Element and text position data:
┄┄┄┄┄┄

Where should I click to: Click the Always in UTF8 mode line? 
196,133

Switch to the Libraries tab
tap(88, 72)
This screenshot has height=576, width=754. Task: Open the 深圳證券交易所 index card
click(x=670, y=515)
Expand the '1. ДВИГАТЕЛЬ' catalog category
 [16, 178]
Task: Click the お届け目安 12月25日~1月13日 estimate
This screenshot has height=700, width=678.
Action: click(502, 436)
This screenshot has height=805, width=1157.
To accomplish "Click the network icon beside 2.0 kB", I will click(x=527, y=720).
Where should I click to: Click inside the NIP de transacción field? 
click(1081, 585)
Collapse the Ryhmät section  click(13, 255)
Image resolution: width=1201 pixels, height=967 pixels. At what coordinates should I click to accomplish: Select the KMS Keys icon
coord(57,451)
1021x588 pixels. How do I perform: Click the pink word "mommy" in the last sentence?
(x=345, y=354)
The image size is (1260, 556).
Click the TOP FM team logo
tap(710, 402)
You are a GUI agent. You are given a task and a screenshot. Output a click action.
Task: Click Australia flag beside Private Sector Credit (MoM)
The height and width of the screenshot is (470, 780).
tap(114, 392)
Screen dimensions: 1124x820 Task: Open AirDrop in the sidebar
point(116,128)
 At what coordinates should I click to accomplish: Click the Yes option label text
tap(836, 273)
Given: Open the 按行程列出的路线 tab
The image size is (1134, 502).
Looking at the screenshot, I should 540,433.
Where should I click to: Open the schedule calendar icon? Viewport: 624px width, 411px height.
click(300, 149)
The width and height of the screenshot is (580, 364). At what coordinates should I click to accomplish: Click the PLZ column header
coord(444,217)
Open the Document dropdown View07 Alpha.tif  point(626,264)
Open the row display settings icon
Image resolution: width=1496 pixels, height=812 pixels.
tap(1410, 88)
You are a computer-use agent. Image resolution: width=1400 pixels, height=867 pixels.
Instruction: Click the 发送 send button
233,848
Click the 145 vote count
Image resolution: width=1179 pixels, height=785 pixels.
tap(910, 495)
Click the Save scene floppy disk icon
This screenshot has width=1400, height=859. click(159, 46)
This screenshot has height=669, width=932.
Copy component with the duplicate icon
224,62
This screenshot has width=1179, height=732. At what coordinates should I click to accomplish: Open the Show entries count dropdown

┄┄┄┄┄┄

§ DIRECTIONS FOR THIS TASK
Can you put the lines into a numbered list, starting at the first line and ending at the line that contains "click(1081, 585)", with blank lines left out?

§ OUTPUT
1. Where should I click to: Click the Always in UTF8 mode line? 
2. 196,133
3. Switch to the Libraries tab
4. tap(88, 72)
5. This screenshot has height=576, width=754. Task: Open the 深圳證券交易所 index card
6. click(x=670, y=515)
7. Expand the '1. ДВИГАТЕЛЬ' catalog category
8.  [16, 178]
9. Task: Click the お届け目安 12月25日~1月13日 estimate
10. This screenshot has height=700, width=678.
11. Action: click(502, 436)
12. This screenshot has height=805, width=1157.
13. To accomplish "Click the network icon beside 2.0 kB", I will click(x=527, y=720).
14. Where should I click to: Click inside the NIP de transacción field? 
15. click(1081, 585)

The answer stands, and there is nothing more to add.